Data in this exercise: Begin

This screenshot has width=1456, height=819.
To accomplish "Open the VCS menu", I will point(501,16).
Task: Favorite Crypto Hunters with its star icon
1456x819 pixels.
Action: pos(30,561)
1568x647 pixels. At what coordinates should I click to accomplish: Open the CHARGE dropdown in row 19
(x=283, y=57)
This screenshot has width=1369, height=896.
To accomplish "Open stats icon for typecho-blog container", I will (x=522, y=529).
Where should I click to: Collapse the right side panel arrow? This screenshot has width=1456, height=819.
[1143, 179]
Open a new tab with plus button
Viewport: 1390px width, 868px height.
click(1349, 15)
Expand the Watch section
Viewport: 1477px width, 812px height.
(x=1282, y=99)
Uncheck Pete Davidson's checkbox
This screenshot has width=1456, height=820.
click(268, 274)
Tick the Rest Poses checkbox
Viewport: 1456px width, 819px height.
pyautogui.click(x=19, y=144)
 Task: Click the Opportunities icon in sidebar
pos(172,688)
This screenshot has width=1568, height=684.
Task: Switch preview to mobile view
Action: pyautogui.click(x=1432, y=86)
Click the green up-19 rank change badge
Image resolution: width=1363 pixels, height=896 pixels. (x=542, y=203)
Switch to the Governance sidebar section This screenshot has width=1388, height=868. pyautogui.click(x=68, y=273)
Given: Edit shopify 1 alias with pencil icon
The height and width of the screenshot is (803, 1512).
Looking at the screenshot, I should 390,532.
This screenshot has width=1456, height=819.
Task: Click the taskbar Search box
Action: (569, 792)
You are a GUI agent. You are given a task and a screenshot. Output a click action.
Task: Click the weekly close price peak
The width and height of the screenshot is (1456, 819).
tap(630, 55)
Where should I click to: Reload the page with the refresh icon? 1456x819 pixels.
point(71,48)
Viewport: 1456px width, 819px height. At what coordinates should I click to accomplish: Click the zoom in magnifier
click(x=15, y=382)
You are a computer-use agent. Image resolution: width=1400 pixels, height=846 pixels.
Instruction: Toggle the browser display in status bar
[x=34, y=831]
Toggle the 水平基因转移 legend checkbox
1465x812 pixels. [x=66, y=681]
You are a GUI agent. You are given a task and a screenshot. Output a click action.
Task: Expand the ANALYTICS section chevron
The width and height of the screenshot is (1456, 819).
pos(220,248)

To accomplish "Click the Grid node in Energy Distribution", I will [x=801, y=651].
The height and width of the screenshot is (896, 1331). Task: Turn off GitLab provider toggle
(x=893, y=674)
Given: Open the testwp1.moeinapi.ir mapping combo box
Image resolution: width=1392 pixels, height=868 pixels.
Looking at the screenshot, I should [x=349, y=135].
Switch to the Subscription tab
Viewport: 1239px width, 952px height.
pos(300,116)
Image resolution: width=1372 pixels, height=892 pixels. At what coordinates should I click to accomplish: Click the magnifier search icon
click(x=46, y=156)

Data in this exercise: End

To do:
Lines of the listing that contain the word "will" are to be counted; report only their number.

Solution to this problem:
3